唯一関東大会まで進出した剣道部のその試合の取材。新聞部部長の俺と写真部部長の樋口に声がかかったのは順当だろう。
俺だってその時点でちょっと緊張した。女子と二人きりなんて特別親しくもなければ俺には無理だ。もし教師の同伴がなかったらと思うと、もしもの話なのに胃が痛くなる。そこに幸いというべきか、新聞部でも写真部でもない生徒会所属の榎本が同行の名乗りを上げた。優等生の口車に乗せられたと見える教師は車内に一席空きがあるからといいかげんに了解し俺の心配は杞憂に終わった。実のところほんの少し期待していた部分もあったのだけど。
いつのまにか車内が沈黙に包まれていることに気付く。後方に流れていく窓の外の高速道路の看板を横目で見つつひとつあくびをした。もしかして後ろの二人は寝ているのだろうか。軽く振り返ると、ホテルのネオンサインの光を受けた肌色が目に飛び込んできた。咄嗟に目を逸らす。すると背後になんとなく寒気を覚えた。が、このチャンスを見過ごせるほど立派な人間じゃないし野暮でもない。気のせいだと打ち消し深呼吸をして再びそっと後ろを向く。
「……っ!」
瞬間、俺の顔面に打ち付けられたのは傘の柄。寒気は殺気に進化している。
「なにすんだよ榎本」
「見んなバカ」
「はぁ?」と俺は傘を振り落とした。「見られたの自分じゃねえじゃん」
榎本は「そうだけど!」と声を張り上げると押し黙った。しばらくしてから躊躇したような口調で呟く。
「……友達として」
拍子抜けした。たったそれだけのことを言うのに今の間は不自然すぎだ。サイドミラー越しに榎本の表情を盗み見ると、明らかに動揺の色が浮かんでいる。悪い予感がした俺は鎌を掛けてみることにした。
「じゃあ直してやればいいじゃん、スカート」
「……」
「へえ、できないんだ。ここが電車の中だったらどうすんの」
「……」
「誰だって見るよ。大体友達のためとか言ってどうせ」
「黙れ!」
案の定榎本は大変分かりやすい反応を示してくれた。こんどは動揺に更に焦りが上乗せされている。もう一声困らせてやろうと言葉を探していると背中に大きな衝撃が走った。
「あー、悪かったから蹴りは勘弁」
そう抗議をしても鈍い力は止まない。二回までは容赦したけど、背骨をもろにやられて堪忍袋の緒が切れた。俺は仏様じゃないけど女子に三度も蹴られて黙ってはいられない。再び後ろを振り返る。
「いいかげんに」
しろ、と言い終えないうちに声が詰まった。寝息を立てる樋口のめくれ上がったスカートの下も気にならないと言えば嘘になる。が、今はそれよりも榎本から目を離せない。
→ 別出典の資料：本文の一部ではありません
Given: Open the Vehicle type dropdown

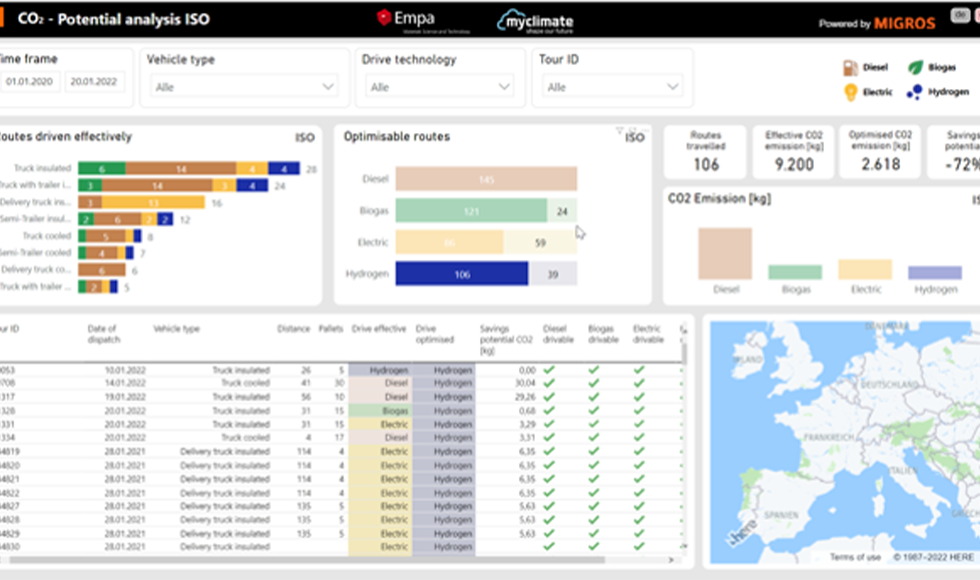Looking at the screenshot, I should click(x=245, y=87).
榎本は泣いていた。悔しくて悔しくて堪らないという風に。両手の拳を膝の上に置いて固く握り締めている。涙で濡れた顔を歪める怒りは俺へのものなのか、それとも榎本自身に向けられているのだろうか。
「ごめん」
どちらにしても謝るのが今俺にできるただひとつの手段。榎本は絞り出したような声で、別に、と言い捨てた。
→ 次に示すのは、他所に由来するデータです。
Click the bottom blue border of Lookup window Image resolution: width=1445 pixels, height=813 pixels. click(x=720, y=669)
なんだかずれているのだけど、運転席のおじさん教師が興味無さげにガムを噛んでいたことに俺は心底安心した。
樋口が目を覚ましたのは高速道路を抜けてから。おはよう巴月、という起きぬけにしてはやけにはっきりとした樋口の声でそれを知った。
「嘉歩」
「なに?」
「スカート」
「あ、ありがとう」
夜の闇の中では確認できないけど、榎本は恐らく、いやきっと頬を染めていただろう。
また自分がシャットアウトされた世界が作られていくのが全身で感じられる。至近距離でなされる女子二人のやりとりがなぜか微笑ましくなって、俺は我知らず吹き出した。ただし意識の片隅では、榎本のそれとは異なる種類の悔しさがほんの少しだけ滞っている。